##### EXCERPTED TEXT
It seems that in deed there is a problem with quad socket opteron and unstructured CFD so we tried the solution proposed in this link
https://www.anandtech.com/show/4486/...mark-session/5

We have enable node interleaving in the motherboard BIOS (and tried also the settings here http://hamelot.io/programming/the-im...compute-nodes/) but unfortunately we didn't observe any change on the performance.

We also tried to use mpirun option like --bind-to none, or --bind-to socket etc..without success.

Maybe someone on this post have an idea on how to deal and improve the performance of this workstation (a BIOS problem ? a RAM problem ? a compilation of OPenFOAM problem ?...). Of course we knew that we couldn't have a performance similar to a true 64 Xeon cluster. We assumed to obtain performance similar to a ~30/40 cores xeon workstation not a 8 cores !!!

Thanks in advance for helping us !!

F

flotus1 · April 5, 2018, 09:23

I never had the chance to play with this architecture, so I might not be of much help here.
##########
### DIRECTIVE 1
Retype the rows, starting with the line that contains "This screenshot has height=896, width=1346." and going on through the line that contains "This screenshot has height=819, width=1456.". Leave the pictures out.
The forum excerpt and the rows come from unrelated sources.
##### AVAILABLE DATA
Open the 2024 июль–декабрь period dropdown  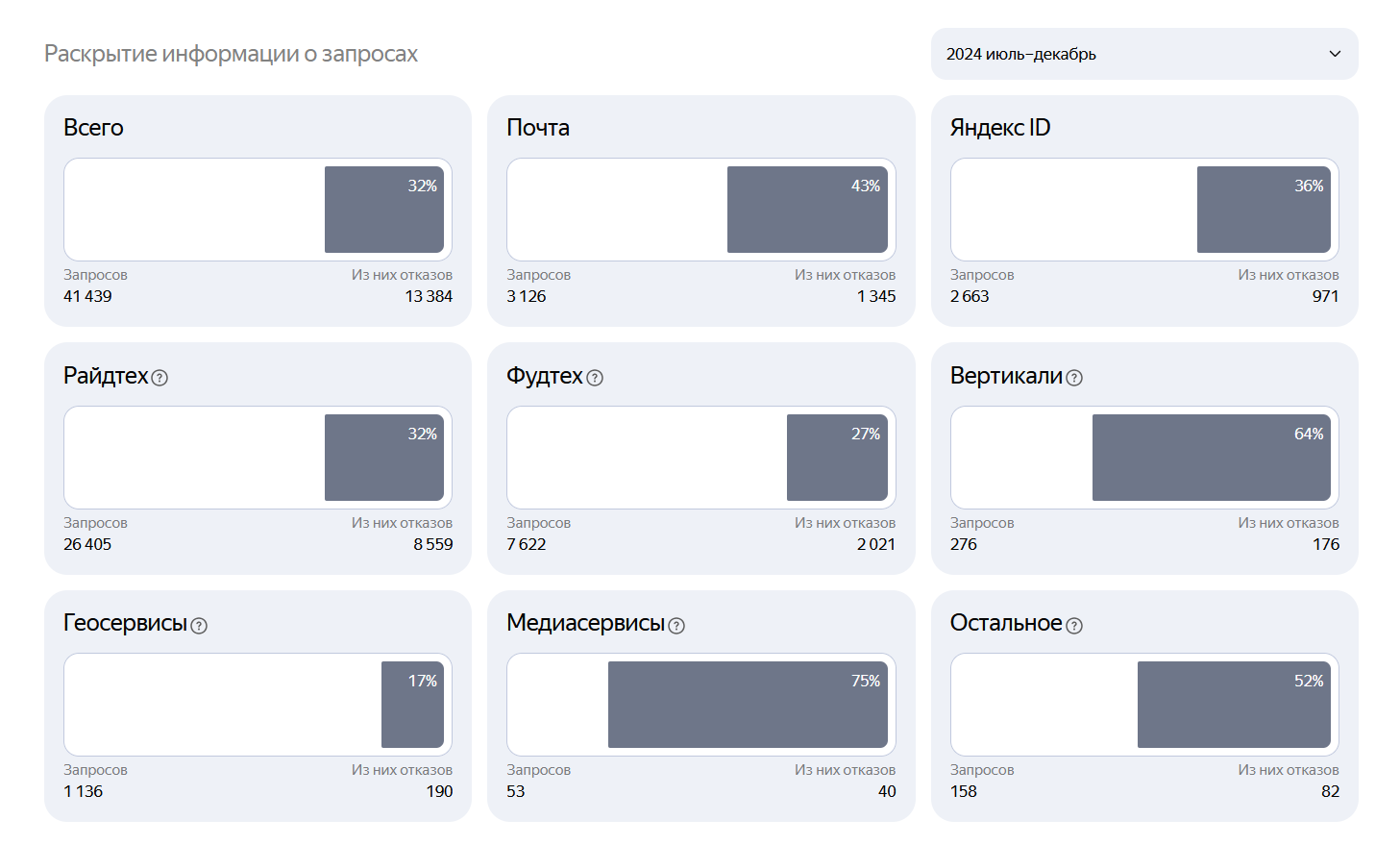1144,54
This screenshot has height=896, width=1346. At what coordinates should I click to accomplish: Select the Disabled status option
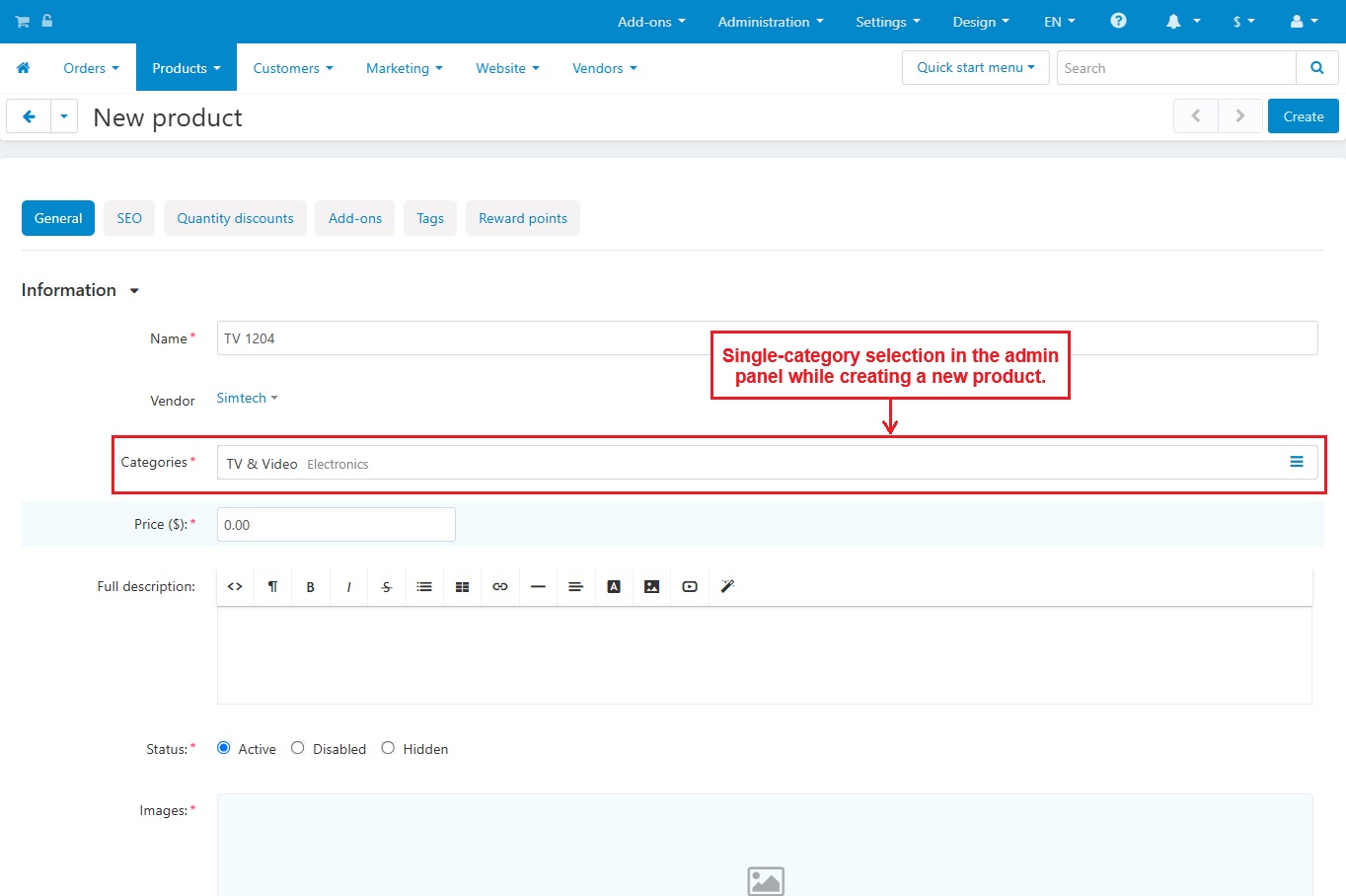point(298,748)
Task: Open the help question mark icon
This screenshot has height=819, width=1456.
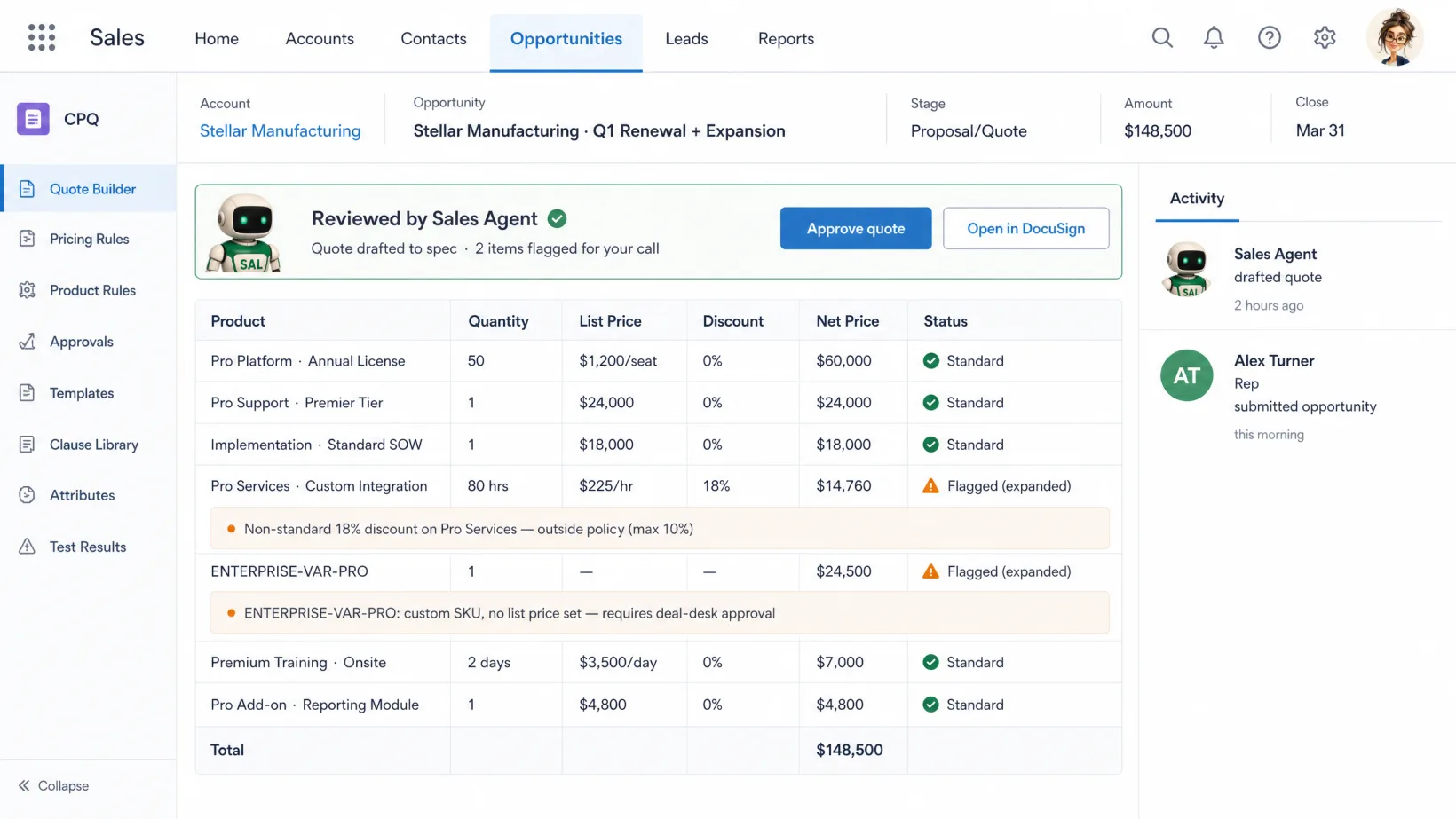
##########
##### AVAILABLE DATA
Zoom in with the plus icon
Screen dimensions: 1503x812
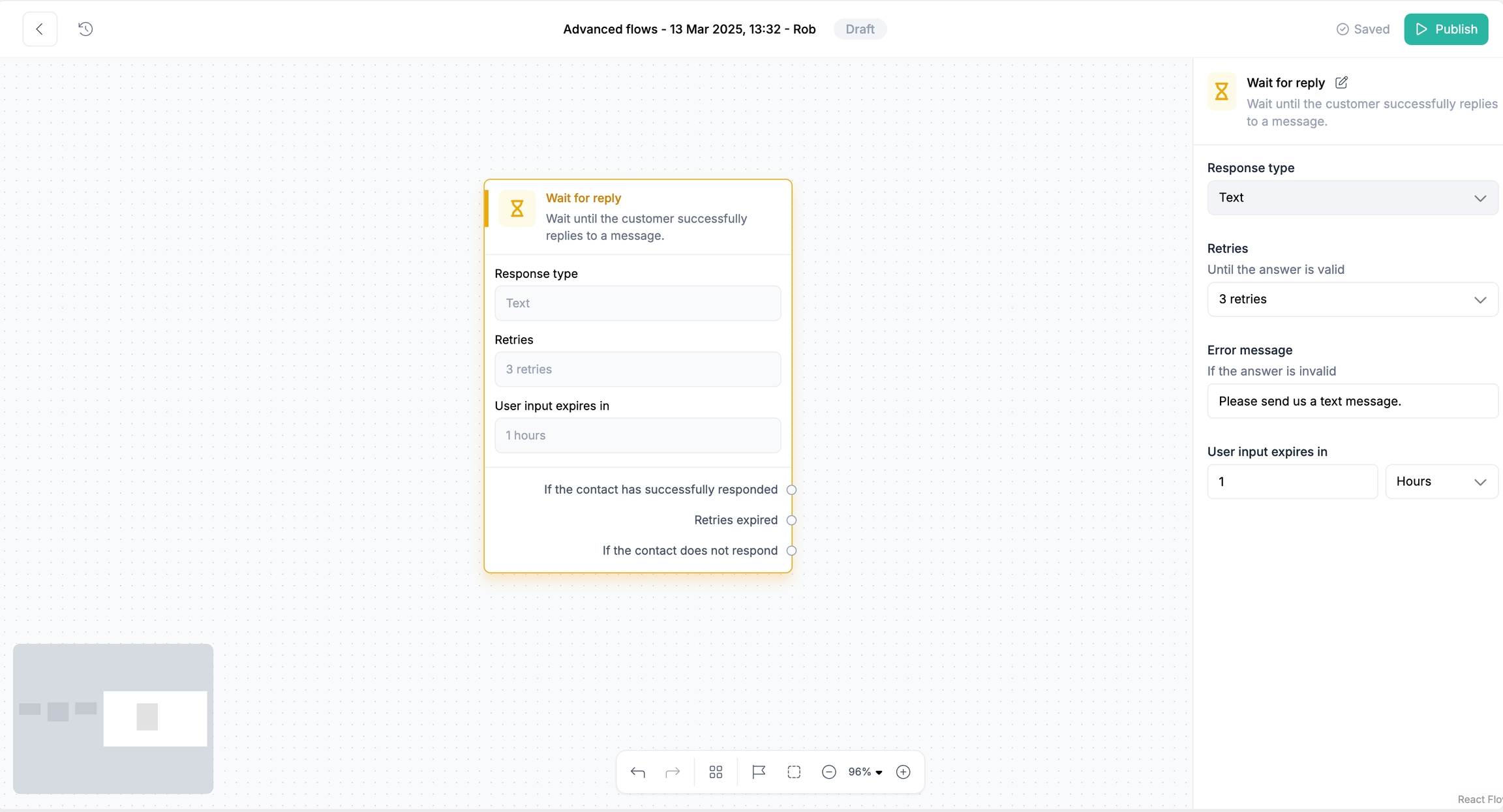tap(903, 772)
##########
### DIRECTIVE 2
List the possible problems that the forum excerpt suggests in parentheses.

### TASK OUTPUT 1
This screenshot has height=896, width=1346. At what coordinates should I click to accomplish: Select the Disabled status option
point(298,748)
Task: Open the help question mark icon
This screenshot has height=819, width=1456.

### TASK OUTPUT 2
- a BIOS problem
- a RAM problem
- a compilation of OPenFOAM problem